**Dataset:**
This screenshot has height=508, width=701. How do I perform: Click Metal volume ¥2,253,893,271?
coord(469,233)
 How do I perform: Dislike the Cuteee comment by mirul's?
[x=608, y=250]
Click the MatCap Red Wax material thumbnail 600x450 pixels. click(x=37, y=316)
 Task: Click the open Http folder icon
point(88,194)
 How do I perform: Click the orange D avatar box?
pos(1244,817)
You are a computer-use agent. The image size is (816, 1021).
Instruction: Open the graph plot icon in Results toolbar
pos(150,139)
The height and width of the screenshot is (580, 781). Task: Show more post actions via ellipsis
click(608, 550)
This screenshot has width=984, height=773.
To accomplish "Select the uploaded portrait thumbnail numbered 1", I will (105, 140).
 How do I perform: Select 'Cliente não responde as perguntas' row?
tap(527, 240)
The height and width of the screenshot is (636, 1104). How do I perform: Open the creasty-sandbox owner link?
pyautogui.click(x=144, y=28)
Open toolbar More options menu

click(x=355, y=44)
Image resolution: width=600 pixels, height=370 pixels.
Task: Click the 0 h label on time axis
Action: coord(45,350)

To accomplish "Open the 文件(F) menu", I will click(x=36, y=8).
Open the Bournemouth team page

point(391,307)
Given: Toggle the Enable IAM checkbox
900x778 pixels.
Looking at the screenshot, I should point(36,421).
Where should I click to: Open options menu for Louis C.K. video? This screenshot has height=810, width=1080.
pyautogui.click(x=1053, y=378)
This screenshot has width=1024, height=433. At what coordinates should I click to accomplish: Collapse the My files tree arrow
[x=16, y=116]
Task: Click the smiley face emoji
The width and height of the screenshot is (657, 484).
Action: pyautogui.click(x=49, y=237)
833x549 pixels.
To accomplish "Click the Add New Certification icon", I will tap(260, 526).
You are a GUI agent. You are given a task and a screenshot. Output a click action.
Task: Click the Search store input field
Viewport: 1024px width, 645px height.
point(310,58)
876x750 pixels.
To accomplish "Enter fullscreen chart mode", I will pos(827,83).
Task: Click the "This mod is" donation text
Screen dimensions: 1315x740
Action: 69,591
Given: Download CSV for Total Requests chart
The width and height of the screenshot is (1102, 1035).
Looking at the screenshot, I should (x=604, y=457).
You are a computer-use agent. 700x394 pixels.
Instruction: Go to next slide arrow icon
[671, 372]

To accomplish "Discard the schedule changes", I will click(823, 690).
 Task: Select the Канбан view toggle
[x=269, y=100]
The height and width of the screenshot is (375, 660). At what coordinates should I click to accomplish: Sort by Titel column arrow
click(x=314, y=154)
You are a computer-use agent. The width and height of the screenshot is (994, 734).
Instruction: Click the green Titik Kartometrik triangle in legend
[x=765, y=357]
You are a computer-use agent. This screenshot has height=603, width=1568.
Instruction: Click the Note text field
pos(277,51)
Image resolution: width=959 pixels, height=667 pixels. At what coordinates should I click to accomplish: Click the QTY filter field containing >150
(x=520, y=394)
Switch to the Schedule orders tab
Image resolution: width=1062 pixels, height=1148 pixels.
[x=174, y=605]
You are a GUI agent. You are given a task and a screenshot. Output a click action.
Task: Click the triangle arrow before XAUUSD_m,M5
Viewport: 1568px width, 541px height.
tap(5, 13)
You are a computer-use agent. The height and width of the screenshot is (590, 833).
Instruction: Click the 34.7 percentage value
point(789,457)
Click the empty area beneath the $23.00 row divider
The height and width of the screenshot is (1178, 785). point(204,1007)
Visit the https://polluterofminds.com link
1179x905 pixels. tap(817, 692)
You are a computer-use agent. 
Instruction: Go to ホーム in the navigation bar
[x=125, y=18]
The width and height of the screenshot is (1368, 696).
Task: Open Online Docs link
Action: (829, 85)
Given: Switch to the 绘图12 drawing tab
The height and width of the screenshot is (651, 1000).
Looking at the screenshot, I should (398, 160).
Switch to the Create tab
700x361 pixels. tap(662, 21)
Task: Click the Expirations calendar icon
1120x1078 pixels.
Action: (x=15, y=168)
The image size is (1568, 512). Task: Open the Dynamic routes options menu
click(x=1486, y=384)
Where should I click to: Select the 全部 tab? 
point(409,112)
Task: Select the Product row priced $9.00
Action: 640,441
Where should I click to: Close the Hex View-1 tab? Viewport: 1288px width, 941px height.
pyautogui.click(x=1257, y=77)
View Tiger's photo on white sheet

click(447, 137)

**The problem:** Copy out every line of the listing that includes the string "chart".

**Result of this task:**
To accomplish "Enter fullscreen chart mode", I will pos(827,83).
Given: Download CSV for Total Requests chart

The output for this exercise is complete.